→ Assigned task:
Would you transcribe the listing exactly as it stands, minus any images?

→ Records for the task:
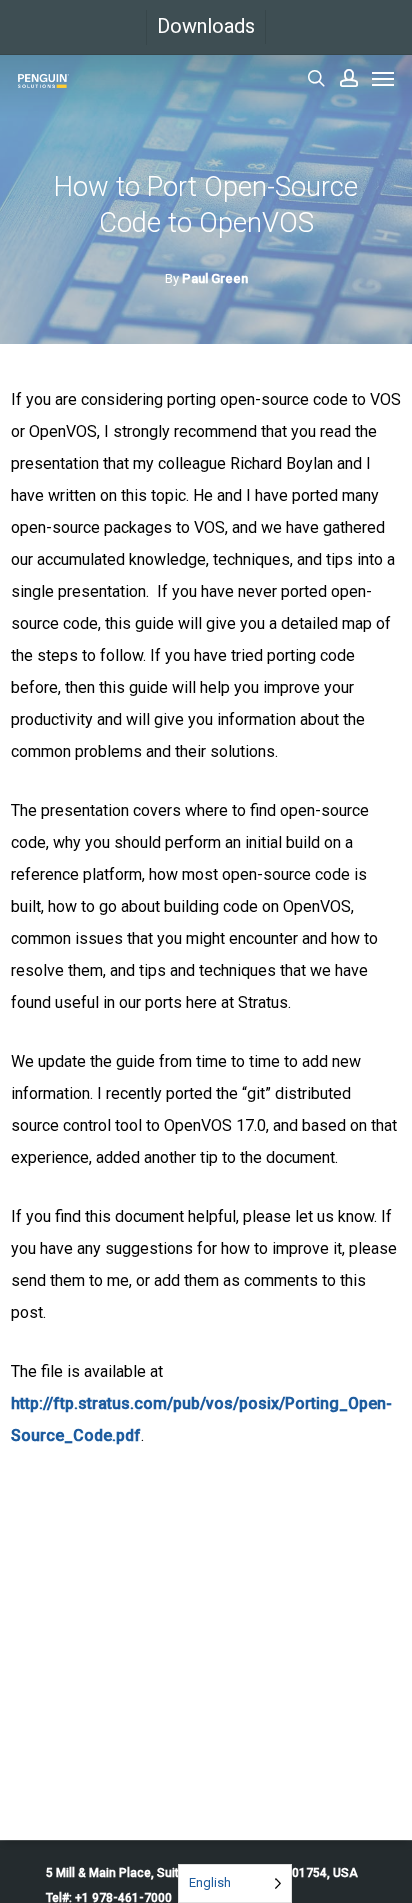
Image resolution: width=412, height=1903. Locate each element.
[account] (349, 78)
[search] (316, 78)
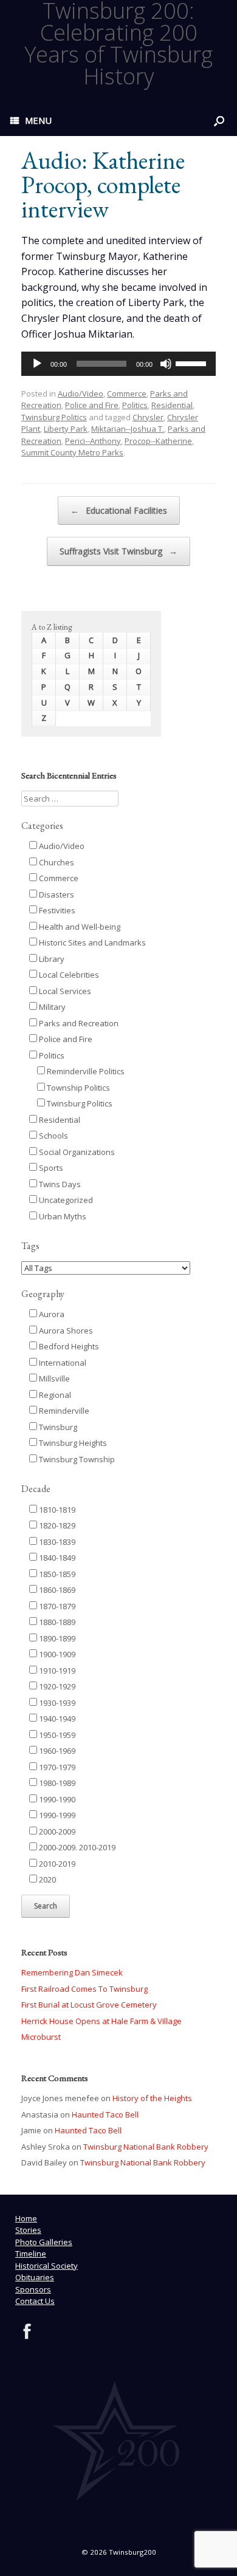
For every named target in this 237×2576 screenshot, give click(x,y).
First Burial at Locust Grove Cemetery (89, 2004)
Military (51, 1006)
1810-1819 (56, 1509)
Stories (28, 2229)
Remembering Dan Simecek (72, 1972)
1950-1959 (56, 1734)
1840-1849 (56, 1557)
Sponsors (33, 2289)
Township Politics (77, 1087)
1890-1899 (56, 1638)
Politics (135, 405)
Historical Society (46, 2265)
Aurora (50, 1314)
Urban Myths (61, 1216)
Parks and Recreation (77, 1023)
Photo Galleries (43, 2242)
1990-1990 (56, 1799)
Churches (55, 862)
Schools (52, 1135)
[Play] (37, 364)
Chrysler (147, 417)
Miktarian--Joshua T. (127, 428)
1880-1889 (56, 1622)
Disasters (55, 894)
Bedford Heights (68, 1346)
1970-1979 (56, 1767)
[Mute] (166, 364)
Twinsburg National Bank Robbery (145, 2146)
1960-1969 (56, 1750)
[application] (118, 364)
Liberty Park (66, 428)
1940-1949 (56, 1718)
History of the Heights (152, 2098)
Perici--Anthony (93, 440)
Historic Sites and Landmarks (91, 942)
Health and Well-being (78, 926)
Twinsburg (57, 1427)
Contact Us (35, 2300)
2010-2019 (56, 1863)
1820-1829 (56, 1525)
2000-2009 (56, 1831)
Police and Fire (91, 405)
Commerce (126, 393)
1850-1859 (56, 1574)
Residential (172, 405)
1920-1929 (56, 1686)
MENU (38, 120)
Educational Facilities (118, 510)
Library (50, 958)
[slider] (193, 362)
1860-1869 (56, 1589)
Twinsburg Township (76, 1459)
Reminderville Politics (85, 1071)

→ Completed exercise:
Image resolution: width=412, height=1903. Locate each element.
[account] (349, 78)
[search] (316, 78)
For every named target in this 237×2576 screenshot, give click(x,y).
First Burial at Locust Grove Cemetery (89, 2004)
Military (51, 1006)
1810-1819 (56, 1509)
Stories (28, 2229)
Remembering Dan Simecek (72, 1972)
1950-1959 (56, 1734)
1840-1849 (56, 1557)
Sponsors (33, 2289)
Township Politics (77, 1087)
1890-1899 (56, 1638)
Politics (135, 405)
Historical Society (46, 2265)
Aurora (50, 1314)
Urban Myths (61, 1216)
Parks and Recreation (77, 1023)
Photo Galleries (43, 2242)
1990-1990 (56, 1799)
Churches (55, 862)
Schools (52, 1135)
[Play] (37, 364)
Chrysler (147, 417)
Miktarian--Joshua T. (127, 428)
1880-1889 (56, 1622)
Disasters (55, 894)
Bedford Heights (68, 1346)
1970-1979 (56, 1767)
[Mute] (166, 364)
Twinsburg National Bank Robbery (145, 2146)
1960-1969 (56, 1750)
[application] (118, 364)
Liberty Park (66, 428)
1940-1949 (56, 1718)
History of the Heights (152, 2098)
Perici--Anthony (93, 440)
Historic Sites and Landmarks (91, 942)
Health and Well-being (78, 926)
Twinsburg (57, 1427)
Contact Us (35, 2300)
2010-2019 (56, 1863)
1820-1829 (56, 1525)
2000-2009 (56, 1831)
Police and Fire (91, 405)
Commerce (126, 393)
1850-1859 (56, 1574)
Residential (172, 405)
1920-1929 (56, 1686)
MENU (38, 120)
Educational Facilities (118, 510)
Library (50, 958)
[slider] (193, 362)
1860-1869 (56, 1589)
Twinsburg Township (76, 1459)
Reminderville Politics (85, 1071)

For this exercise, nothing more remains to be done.